En cette saison 1922-1923, le Stade Malherbe réalise un bon début de championnat de division d’honneur de Basse-Normandie. Mais c’est en Coupe de France que le club va s’illustrer. Après avoir éliminé le Sporting-Club de France 8-0 à domicile, puis le grand rival régional de la Stella de Cherbourg 4-2, il tombe en 32e de finale contre l’Olympique de Paris. Ce nom ne vous dit pas grand chose mais, à la sortie de la Première guerre mondiale, il était prestigieux. Fondé en 1895 sous le nom d’Olympique de Pantin, il devient l’Olympique de Paris en 1918 et compte à son palmarès la première Coupe de France en 1918 (et deux finales perdues en 1919 et 1921) et le championnat de Paris en 1921. Dans ses rangs, on compte un nombre impressionnant d’internationaux français dont l’attaquant Jules Dewaquez (capitaine de l’équipe de France) et le gardien de but Maurice Cottonet (futur entraîneur du Stade Malherbe en 1936-1937).

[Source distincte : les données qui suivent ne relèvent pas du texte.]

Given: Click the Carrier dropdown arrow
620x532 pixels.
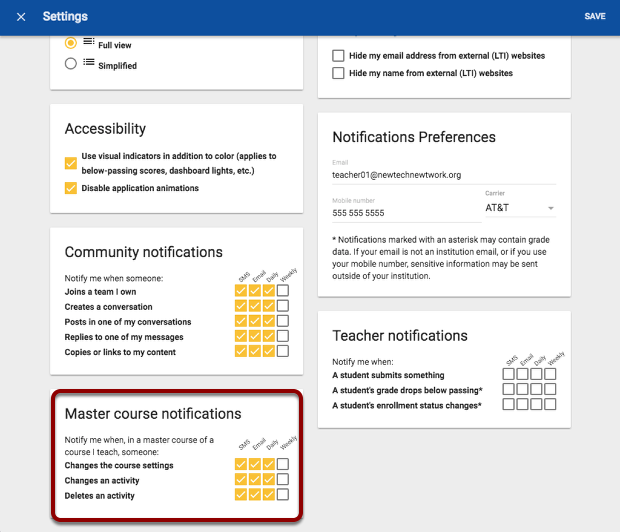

L’attrait pour cette affiche est partagé par tous les amateurs du ballon rond en Basse-Normandie car le club reçoit à son siège des demandes venant de toute la région. Du coup, des préventes sont mises en place et elles partent comme des petits pains ! Ce dimanche 3 décembre 1922, c’est près de 2 500 personnes qui garnissent les tribunes du stade de Venoix, la recette pour le club est de 4 000 francs, un record ! Le journal de Caen note que : « dans toute la région, on s’est passionné par ce great event : beaucoup de fanatiques de Cherbourg, Saint-Lô, de Coutances, de Lisieux, Bayeux, Flers, etc. avaient fait le voyage. Les tramways chargés de grappes humaines se succédèrent sans arrêt pendant une heure et demie dans la rue Caponière et l’entrée du parc de Venoix était encombrée de voitures automobiles ».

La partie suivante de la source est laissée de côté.